Samedi dernier, à leur initiative, 14 voitures 2CV ont bravé les routes du Québec et se sont retrouvés dans la Capitale nationale, pour le traditionnel méchoui. Michel se veut rassurant : « la 2CV est faite pour nos routes, grâce à sa suspension très douce ». Il reconnaît que l’hiver n’est pas la meilleure saison pour sa voiture fétiche, car la structure est fragile et pourrait être endommagée avec le sel.
Mais il n’y a pas si longtemps, dans les années 1960 à 1980, des voitures françaises roulaient sur les route du Québec. C’était l’époque ou les constructeurs osaient traverser l’Atlantique, portés par le boom de l’industrie en France. Simca, Peugeot, Citroën et Renault ont tenté l’aventure, dès les années 60, recrutés des concessionnaires dans les grandes villes, et conquis un public québécois, séduit par l’originalité, l’esthétique, le confort et la technique des modèles français. Et à une époque ou les constructeurs américains ne se souciaient guère de la consommation, c’est également cet aspect autant que les qualités routières, que les québécois appréciaient chez les constructeurs français. Les amateurs vous parleront avec passion de leur découverte de l’Aronde Simca ou de la DS Citroën, de leur surprise devant une Dauphine ou une Renault 8.
Cette aventure ne durera qu’une vingtaine d’années, et encore moins pour certains constructeurs. Rapidement les difficultés vont apparaître : les véhicules sont trop chers, ils n’ont pas été conçus ni adaptés aux rigueurs du climat. Le chauffage intérieur est très largement insuffisant, le démarrage trop délicat par temps froid, la suspension hydraulique gèle, les pièces sont fragiles et rapidement le sel dévore la carrosserie. L’organisation française légendaire s’illustre dans la gestion des livraisons et des pièces détachées, totalement désorganisée. Bref, sauf à être un inconditionnel, l’achat d’une voiture française va souvent virer au cauchemar.

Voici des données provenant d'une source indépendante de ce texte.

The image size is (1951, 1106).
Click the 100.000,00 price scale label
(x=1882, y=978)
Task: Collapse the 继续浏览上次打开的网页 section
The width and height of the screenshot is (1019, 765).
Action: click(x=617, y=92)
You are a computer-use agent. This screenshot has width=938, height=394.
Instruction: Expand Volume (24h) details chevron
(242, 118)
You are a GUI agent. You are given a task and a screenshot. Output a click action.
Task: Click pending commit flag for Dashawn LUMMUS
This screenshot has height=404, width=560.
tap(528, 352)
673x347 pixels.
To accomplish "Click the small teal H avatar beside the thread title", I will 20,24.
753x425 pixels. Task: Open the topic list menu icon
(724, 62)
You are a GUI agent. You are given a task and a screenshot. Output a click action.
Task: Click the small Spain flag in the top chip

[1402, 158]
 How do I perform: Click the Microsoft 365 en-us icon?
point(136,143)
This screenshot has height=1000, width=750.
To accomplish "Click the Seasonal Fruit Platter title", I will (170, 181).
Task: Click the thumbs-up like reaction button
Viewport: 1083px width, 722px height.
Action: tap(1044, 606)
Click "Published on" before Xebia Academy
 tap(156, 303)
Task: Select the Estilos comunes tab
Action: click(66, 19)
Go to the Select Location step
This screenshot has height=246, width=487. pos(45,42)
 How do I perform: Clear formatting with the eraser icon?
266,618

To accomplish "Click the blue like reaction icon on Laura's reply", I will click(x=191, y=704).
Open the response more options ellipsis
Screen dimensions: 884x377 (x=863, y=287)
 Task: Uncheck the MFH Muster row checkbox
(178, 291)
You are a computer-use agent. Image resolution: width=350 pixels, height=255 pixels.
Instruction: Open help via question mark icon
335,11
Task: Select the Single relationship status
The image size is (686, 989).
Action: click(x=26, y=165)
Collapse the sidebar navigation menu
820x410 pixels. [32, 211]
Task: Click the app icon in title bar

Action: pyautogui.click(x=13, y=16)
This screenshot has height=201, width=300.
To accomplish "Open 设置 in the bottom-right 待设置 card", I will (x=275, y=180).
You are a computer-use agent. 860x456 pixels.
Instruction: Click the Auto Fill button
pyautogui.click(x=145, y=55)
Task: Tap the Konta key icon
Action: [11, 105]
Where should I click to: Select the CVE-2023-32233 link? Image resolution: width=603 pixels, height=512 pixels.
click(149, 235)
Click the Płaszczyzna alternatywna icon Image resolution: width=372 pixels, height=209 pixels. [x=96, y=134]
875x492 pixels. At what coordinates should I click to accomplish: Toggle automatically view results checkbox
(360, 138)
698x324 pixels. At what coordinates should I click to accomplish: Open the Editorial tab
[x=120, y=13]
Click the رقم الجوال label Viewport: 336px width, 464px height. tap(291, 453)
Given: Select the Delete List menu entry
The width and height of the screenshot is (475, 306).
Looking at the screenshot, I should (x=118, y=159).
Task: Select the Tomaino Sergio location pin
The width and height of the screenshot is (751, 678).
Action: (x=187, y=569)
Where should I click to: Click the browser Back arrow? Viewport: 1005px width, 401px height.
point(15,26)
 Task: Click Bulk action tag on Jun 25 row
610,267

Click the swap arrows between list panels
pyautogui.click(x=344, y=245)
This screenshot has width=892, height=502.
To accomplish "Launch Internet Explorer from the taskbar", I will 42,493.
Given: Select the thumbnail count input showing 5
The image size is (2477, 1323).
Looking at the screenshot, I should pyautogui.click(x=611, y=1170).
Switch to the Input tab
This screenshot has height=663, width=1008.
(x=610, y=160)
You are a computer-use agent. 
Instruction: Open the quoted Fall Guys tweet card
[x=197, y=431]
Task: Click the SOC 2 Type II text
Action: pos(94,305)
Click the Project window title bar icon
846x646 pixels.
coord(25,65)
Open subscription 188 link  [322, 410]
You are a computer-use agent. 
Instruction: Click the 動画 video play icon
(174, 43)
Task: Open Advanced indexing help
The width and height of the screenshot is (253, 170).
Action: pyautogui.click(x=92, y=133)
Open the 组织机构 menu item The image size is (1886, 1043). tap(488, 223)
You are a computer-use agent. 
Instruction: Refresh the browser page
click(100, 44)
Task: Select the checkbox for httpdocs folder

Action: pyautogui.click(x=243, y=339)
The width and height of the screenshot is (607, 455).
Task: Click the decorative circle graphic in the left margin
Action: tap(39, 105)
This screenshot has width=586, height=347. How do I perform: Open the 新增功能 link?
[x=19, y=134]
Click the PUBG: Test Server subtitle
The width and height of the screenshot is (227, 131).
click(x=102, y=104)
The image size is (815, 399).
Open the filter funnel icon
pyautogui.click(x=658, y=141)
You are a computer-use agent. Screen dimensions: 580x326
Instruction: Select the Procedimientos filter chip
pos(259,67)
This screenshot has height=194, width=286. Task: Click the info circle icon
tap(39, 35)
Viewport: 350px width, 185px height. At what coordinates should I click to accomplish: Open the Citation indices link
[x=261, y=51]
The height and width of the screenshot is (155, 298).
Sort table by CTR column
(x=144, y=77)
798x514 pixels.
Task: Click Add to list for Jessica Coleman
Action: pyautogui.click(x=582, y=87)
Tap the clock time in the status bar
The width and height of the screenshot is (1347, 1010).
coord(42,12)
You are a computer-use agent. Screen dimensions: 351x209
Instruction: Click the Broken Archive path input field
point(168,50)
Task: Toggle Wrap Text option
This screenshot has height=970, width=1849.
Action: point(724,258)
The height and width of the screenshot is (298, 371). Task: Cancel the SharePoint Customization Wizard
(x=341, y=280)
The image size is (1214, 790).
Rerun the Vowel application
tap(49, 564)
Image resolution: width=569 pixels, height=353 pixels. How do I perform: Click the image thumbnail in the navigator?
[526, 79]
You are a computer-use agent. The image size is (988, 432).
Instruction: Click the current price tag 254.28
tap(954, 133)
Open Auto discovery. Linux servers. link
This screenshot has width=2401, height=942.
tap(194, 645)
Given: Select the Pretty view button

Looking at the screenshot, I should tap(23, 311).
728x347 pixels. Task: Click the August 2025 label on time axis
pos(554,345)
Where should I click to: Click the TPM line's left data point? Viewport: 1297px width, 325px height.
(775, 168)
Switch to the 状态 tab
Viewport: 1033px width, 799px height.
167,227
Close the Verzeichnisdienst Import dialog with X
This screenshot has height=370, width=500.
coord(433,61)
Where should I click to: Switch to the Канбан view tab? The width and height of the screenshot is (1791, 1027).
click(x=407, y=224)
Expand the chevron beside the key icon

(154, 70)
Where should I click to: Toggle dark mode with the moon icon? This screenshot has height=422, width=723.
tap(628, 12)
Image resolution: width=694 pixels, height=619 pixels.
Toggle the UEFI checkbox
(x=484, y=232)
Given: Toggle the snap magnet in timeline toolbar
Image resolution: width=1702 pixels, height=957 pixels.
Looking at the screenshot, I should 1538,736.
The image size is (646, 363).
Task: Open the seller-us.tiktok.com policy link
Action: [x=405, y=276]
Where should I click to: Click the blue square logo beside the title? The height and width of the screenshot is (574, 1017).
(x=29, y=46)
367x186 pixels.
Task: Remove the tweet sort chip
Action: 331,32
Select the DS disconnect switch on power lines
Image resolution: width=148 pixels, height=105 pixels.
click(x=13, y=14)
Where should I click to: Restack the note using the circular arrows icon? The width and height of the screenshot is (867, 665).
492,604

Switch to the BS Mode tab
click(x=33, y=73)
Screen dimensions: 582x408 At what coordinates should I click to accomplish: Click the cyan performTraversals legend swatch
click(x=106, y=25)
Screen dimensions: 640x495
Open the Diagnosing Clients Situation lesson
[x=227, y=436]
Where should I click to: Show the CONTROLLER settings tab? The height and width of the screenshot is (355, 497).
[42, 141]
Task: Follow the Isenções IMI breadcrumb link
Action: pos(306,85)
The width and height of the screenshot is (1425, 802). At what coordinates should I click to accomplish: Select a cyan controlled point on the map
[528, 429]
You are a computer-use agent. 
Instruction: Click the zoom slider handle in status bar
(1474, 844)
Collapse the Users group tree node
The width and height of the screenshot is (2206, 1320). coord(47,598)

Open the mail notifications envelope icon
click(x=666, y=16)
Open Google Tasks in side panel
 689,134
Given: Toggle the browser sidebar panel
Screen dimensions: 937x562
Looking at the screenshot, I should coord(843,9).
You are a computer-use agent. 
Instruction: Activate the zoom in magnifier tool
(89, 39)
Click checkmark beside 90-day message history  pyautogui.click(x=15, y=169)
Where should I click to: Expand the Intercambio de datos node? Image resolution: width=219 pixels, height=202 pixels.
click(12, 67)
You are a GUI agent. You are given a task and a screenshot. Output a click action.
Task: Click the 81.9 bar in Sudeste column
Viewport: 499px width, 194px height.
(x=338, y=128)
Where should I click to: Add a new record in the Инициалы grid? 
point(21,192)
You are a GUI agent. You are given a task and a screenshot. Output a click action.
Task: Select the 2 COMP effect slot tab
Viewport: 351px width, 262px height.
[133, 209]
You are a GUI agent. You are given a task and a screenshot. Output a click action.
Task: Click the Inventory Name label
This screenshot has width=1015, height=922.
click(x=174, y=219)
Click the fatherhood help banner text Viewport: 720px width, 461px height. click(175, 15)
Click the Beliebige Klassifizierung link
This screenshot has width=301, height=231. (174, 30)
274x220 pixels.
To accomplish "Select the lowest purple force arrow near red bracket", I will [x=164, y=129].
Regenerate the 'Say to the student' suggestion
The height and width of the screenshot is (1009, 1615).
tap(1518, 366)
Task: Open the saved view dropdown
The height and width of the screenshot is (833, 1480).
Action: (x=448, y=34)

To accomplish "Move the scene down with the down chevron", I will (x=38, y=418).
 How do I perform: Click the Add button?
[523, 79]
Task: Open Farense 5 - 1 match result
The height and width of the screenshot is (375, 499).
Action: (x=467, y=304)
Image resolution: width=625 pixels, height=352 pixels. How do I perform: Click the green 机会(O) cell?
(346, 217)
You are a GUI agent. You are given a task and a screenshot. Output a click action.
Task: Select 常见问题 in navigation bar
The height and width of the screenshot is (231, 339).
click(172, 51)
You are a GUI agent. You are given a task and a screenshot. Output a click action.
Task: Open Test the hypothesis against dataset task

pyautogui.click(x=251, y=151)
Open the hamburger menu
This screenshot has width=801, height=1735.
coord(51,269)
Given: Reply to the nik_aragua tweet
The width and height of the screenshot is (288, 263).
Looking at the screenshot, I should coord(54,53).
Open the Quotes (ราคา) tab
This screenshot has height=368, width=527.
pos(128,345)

Dès le début, les constructeurs s’implantent sans réel plan de développement, sans adapter leurs produits et sans véritable ambition. Pire, alors que les premières difficultés apparaissent, ils commencent à regretter leur arrivée plutôt que de corriger les défauts. Leurs filiales deviennent rapidement déficitaires. Ici, il faut penser « big », concevoir une tête de pont pour conquérir le continent, mais à Paris, les états major n’y croient pas, « le coup » est trop gros et trop risqué. Le développement de nouvelles réglementations et les chocs pétroliers des années 80, finiront par les convaincre d’abandonner un marché trop compliqué et trop coûteux, d’autant que l’organisation est déficiente.
Aujourd’hui, la crise qui frappe l’industrie automobile en Europe et plus particulièrement en France, interdit tout rêve de retour sur le marché québécois. Même si les véhicules ont beaucoup progressé techniquement, plus personne ne songe à tenter l’aventure sur un marché mature et très concurrentiel comme celui du Québec. Les Québécois qui s’émerveillent souvent sur leur voiture de location en France n’auront pas le plaisir de la posséder ici.
Par contre, posséder une de ces veilles voitures populaires françaises, comme Danielle et Michel, est devenu un « must ». La Traction, la DS ou la 2CV, ont relégué les Mustang et autre Camaro aux confins de la mode automobile. Effet garanti sur le Plateau, mais pas seulement !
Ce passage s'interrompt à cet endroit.